More than a million people have signed up on MyBO (pronounced My Boh), where they can blog, plan events, set fundraising goals, join groups and volunteer. So far, about 80,000 offline events have been planned using its tools, Hughes says. While most paid staff were deployed in the early-voting states, for example, volunteers were simultaneously organizing in Colorado, Idaho and Montana. The campaign's job is to communicate with users who host events, "making sure the events are happening as planned, that the hosts have resources, that they count how many people actually show up," Hughes says.
"We were able to build a state-by-state organization during the primaries because of the Internet," says campaign manager David Plouffe. "Now we have to continue building on that -- in addition to making sure we keep getting our message across and asking our supporters to help us debunk any rumors and lies out there."
Though staffers monitor MyBO, supporters critical of Obama's positions are allowed to express their dismay. Last month, angered by Obama's compromise on FISA, a telecom immunity bill, users formed what for a time became the single largest group on the network.
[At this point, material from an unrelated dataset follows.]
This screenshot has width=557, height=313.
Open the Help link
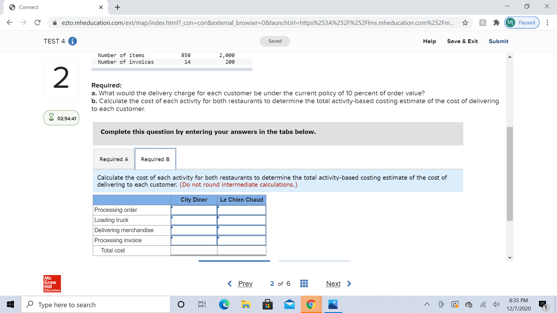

President Obama, Please Get FISA Right still lists more than 23,000 members.
There are hundreds of groups within MyBO, and some of the biggest include Women for Obama, Veterans for Obama and Environmentalists for Obama. Nikki Sutton, a recent graduate of Middlebury College, contacts supporters within these groups and encourages them to make phone calls and host house parties. "That way, women are calling other women, people who list the environment as their top concern reach out to people who do, too," says Sutton, 23.
To foster a sense of community on MyBO, Sam Graham-Felsen, the campaign's blogger in chief, posts stories of supporters. The 27-year-old used to write for the Nation, for which he did a story on Obama's popularity among young people online. He joined the campaign shortly after that article ran. "I wanted to be a part of the campaign instead of just writing about it," he says. When the campaign hit its goal of 75,000 donors in March 2007, Graham-Felsen contacted the 75,000th donor -- an IT specialist from Long Beach, Calif. -- and wrote about the donor's $5 contribution, his first ever to a campaign.
That small profile encapsulates the hopes behind the entire online operation.
"You can see the main difference between the Obama and McCain campaigns by going to their Web sites," says Alex Castellanos, a longtime Republican media consultant whose clients have included Romney and President Bush. "Go to McCain's. Pretty standard. Looks fine. But go to Obama's. At the very top, there's a quote."
Alongside a photo of Obama, it reads: "I'm asking you to believe. Not just in my ability to bring about real change in Washington . . . I'm asking you to believe in yours."
"Because of the Internet, Obama has built a movement. He's leading a cause. McCain is running on his résumé. He's leading a campaign," Castellanos continues. "Now what's going to win: a cause or a campaign? We don't know."